Judicial Feat: Bicyclist is a “Pedestrian:” Coverage Owed
Yesterday, on December 10, 2020, the Supreme Court of Washington spoke: a bicyclist is a “pedestrian.” As a result, coverage was owed under an automobile policy.
Many reading this do not handle claims under auto policies. But the lessons from McLaughlin v. Travelers Insurance Company, No. 97652-0 (Wash. Dec. 10, 2020) apply to all lines of insurance.
Lesson one. Insurance coverage litigation is unpredictable. Two lower courts concluded that a bicyclist is not a “pedestrian.” This seems incontrovertible. Yet six Justices of the Washington Supreme Court concluded otherwise.
Second, McLaughlin is a reminder that the rules can differ between insurers and policyholders in coverage litigation. In general, insurers are usually obligated to prove what a term means. Policyholders, however, can often win by simply proving that a term has more than one reasonable meaning. If so, the term is generally construed in their favor. As the Supreme Court noted in McLaughlin, the term “pedestrian” has several different meanings.

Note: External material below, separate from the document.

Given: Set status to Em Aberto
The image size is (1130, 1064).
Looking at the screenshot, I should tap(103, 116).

In McLaughlin, the Washington high court addressed coverage under the following circumstances. Todd McLaughlin was injured after his bicycle crashed into an open parked car door in Seattle. McLaughlin, a transplant from California, sought MedPay coverage (California’s version of PIP coverage) under his automobile policy, issued by Travelers. The policy provided coverage for up to $5,000 worth of medical expenses incurred by the insured, who was defined, in relevant part, as “a pedestrian when struck by a motor vehicle”. (emphasis added) The term “pedestrian” was not defined. Travelers denied coverage based upon Washington and California vehicle codes which defined “pedestrian” to exclude bicyclists.
McLaughlin filed suit, claiming breach of contract. The trial court ruled that Travelers was not in breach because “an ordinary and common meaning of pedestrian does not include bicyclist.” The Court of Appeals affirmed the trial court’s decision, relying on the dictionary definition of pedestrian and the definition of “pedestrian” contained within Washington’s vehicle code.

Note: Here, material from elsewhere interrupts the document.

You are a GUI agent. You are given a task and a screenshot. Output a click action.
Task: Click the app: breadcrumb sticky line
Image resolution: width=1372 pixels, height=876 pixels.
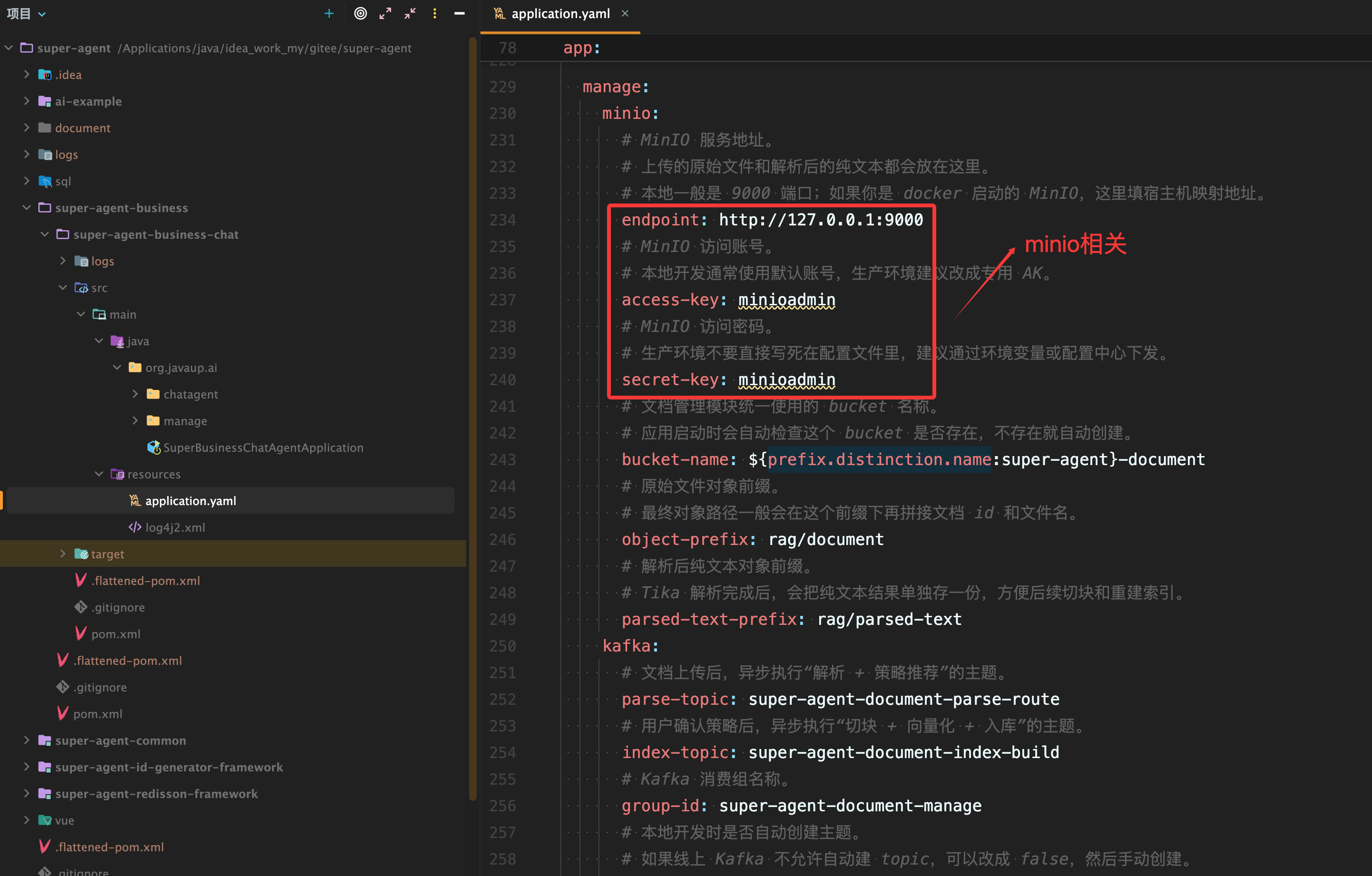[x=581, y=48]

The Supreme Court of Washington reversed, finding that McLaughlin qualified as a “pedestrian” under the terms of the Travelers’ policy. The court determined that Washington’s motor vehicle statutes were inapplicable, and instead relied upon Washington’s casualty insurance statute, RCW 42.22.005.

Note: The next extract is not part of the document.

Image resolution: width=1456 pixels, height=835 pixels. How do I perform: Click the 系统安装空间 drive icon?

Under RCW 42.22.005, a pedestrian is defined as “a natural person not occupying a motor vehicle,” which is defined in RCW 46.04.320 as “every vehicle which is self-propelled.” The court found that the application of this definition also comported with “Washington’s strong public policy in favor of full compensation of medical benefits for victims of road accidents.”
The court noted that, even if RCW 48.22.005’s definition of “pedestrian” was inapplicable, the term “pedestrian” was clearly ambiguous, as the term had several different meanings under various statutes, and therefore must be construed against Travelers.
A three justice dissent had this to say:
The majority relies in part on the very litigation itself to find ambiguity, noting that the “vigorous debate in this case over the meaning of ‘pedestrian’ demonstrates that the term is susceptible to more than one reasonable interpretation.” Majority at 11. This interpretive principle that litigation implies ambiguity would result in the end of unambiguous contract terms. The clear, unambiguous dictionary definition of “pedestrian” is sufficient to resolve this case.
There are no sure things in insurance coverage litigation. It is not death and taxes.